# Oh No!



## walnutr113 (Sep 20, 2012)

I have two clown fish five snails and that is all. The clown fish seem very friendly they always slept together in the same place. I came home today and one of my clown fish was swimming crazily, corkscrewing around like a shot down airplane. I examined him more closely and he seems to be missing an eye. The other fish is fine. I added a new protein skimmer yesterday but I dont think that could have caused it. 

1. What could have caused this? 
2. Should I just put the fish out of his misery or is there a chance of recovery?

I am very sad and upset.


----------



## Reefing Madness (Aug 12, 2011)

What kind of Clown Fish?
He more than likely ran into a rock.

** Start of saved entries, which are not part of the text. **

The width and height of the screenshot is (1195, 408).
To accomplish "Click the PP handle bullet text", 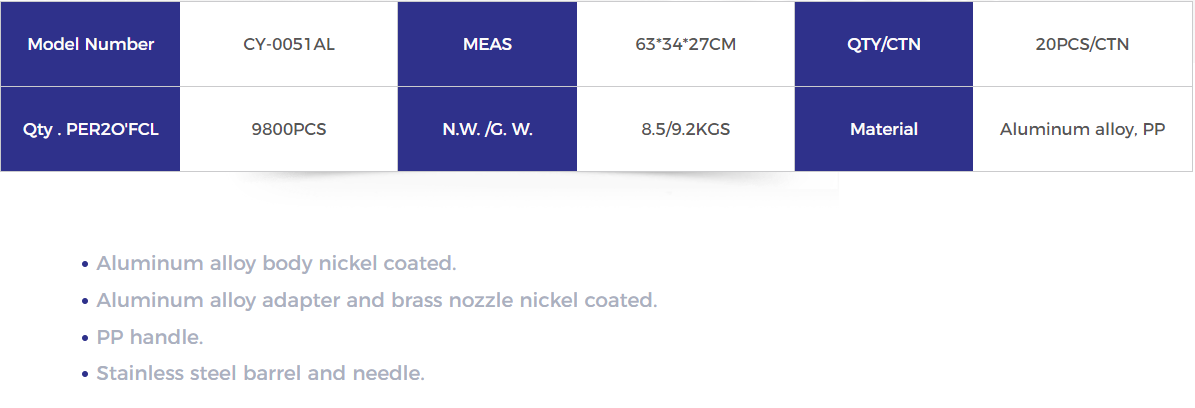I will click(x=149, y=337).
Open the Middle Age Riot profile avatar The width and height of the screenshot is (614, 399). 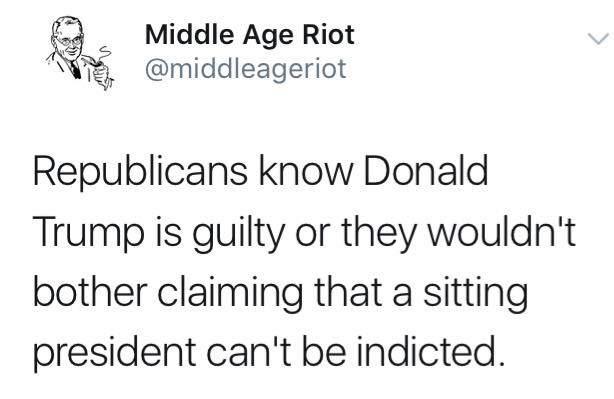(80, 53)
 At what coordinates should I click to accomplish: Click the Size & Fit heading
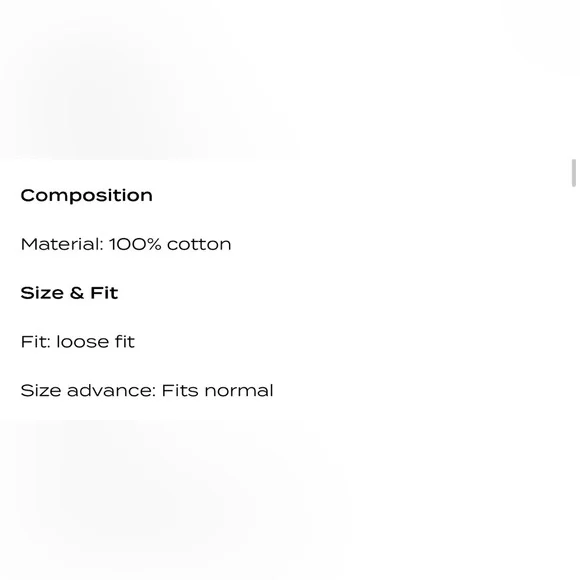(69, 293)

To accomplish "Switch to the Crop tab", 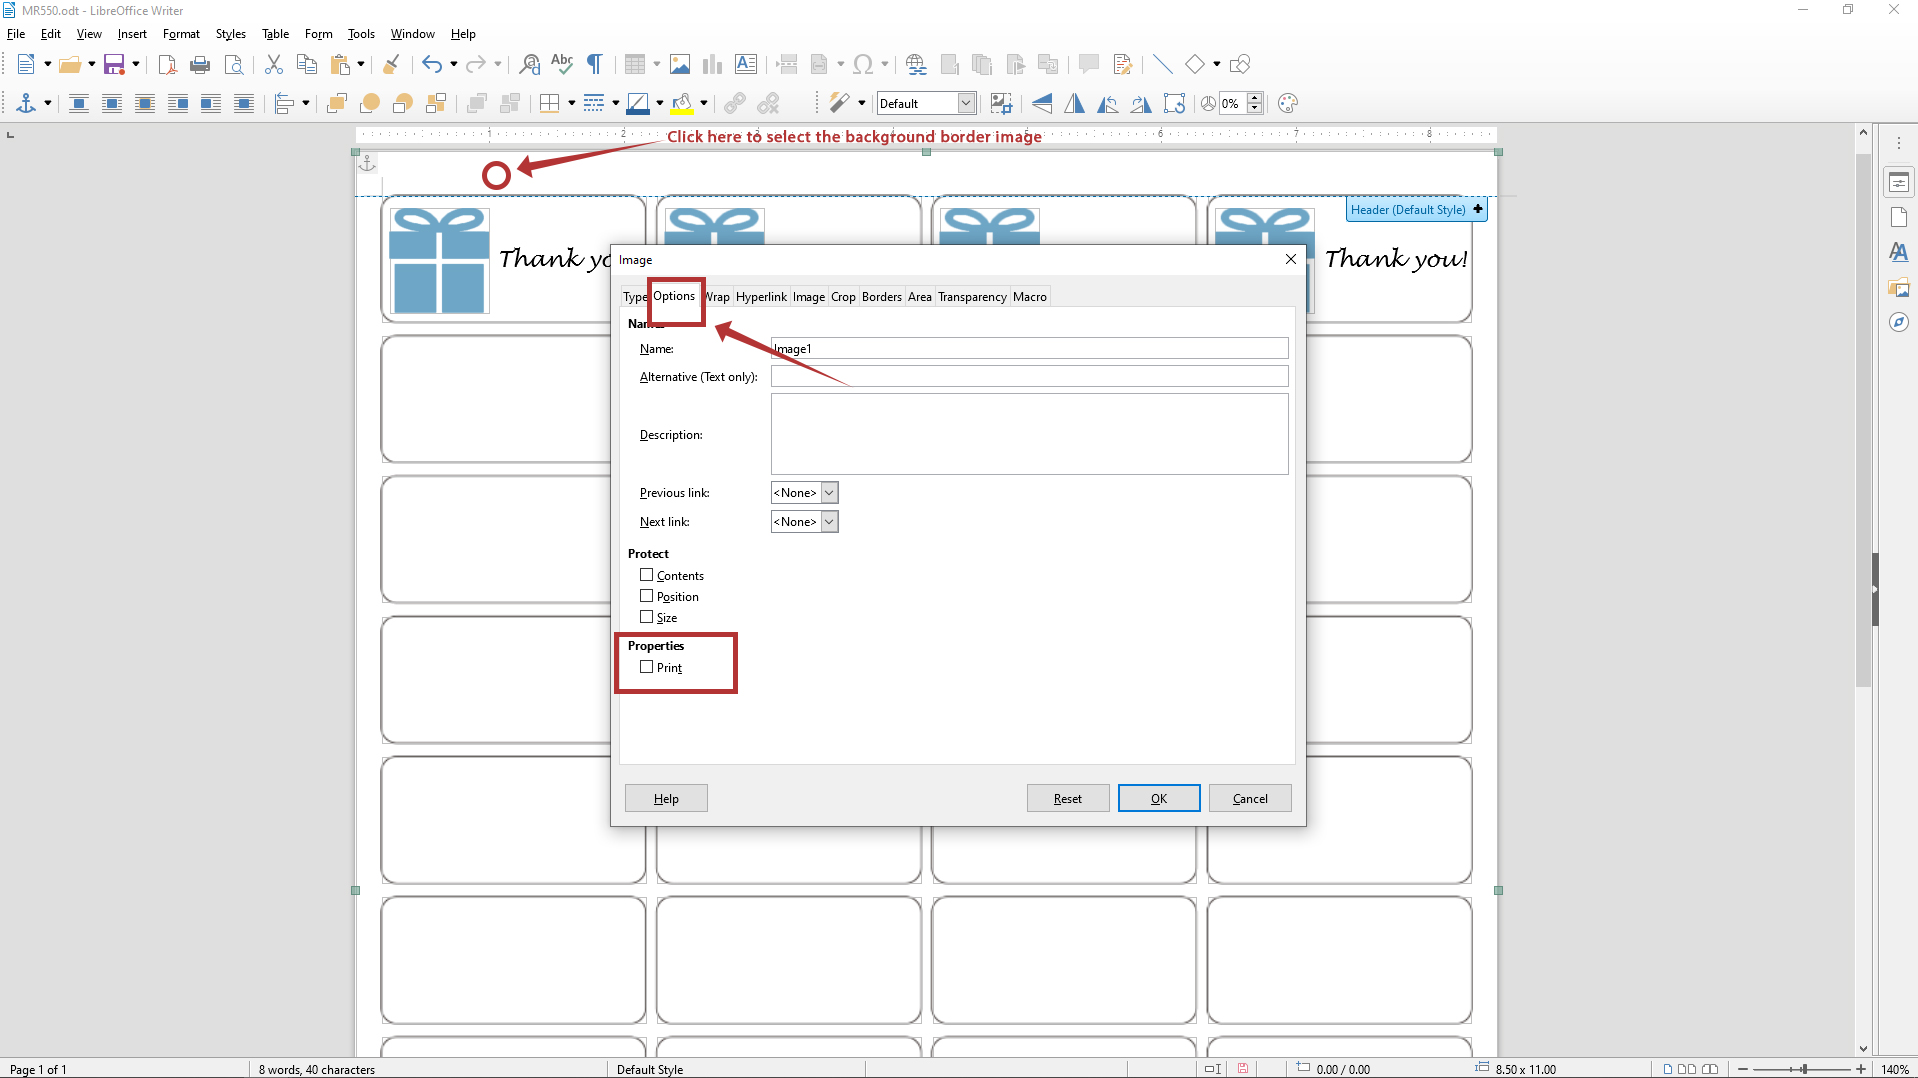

And it will heal in a couple of weeks. He'll be ok, if the other Clown doesn't kill him first.


----------



## walnutr113 (Sep 20, 2012)

Ocelluas.........unsure of spelling. I went back in a few minutes later and he seemed fine and had stopped weird behavior. I dont think the eye was missing it was hard to tell he was swimming so quick and strangely......


----------



## Reefing Madness (Aug 12, 2011)




----------



## walnutr113 (Sep 20, 2012)

OK the fish has done the same thing several times now, usually around feeding. His eyes bug out and he swims around like a corkscrew, then he goes back to normal. Is it indicative of some kind of disease? Its like he is having a fit!


----------



## Reefing Madness (Aug 12, 2011)

They are like pupies. When they see you they think FOOD.


----------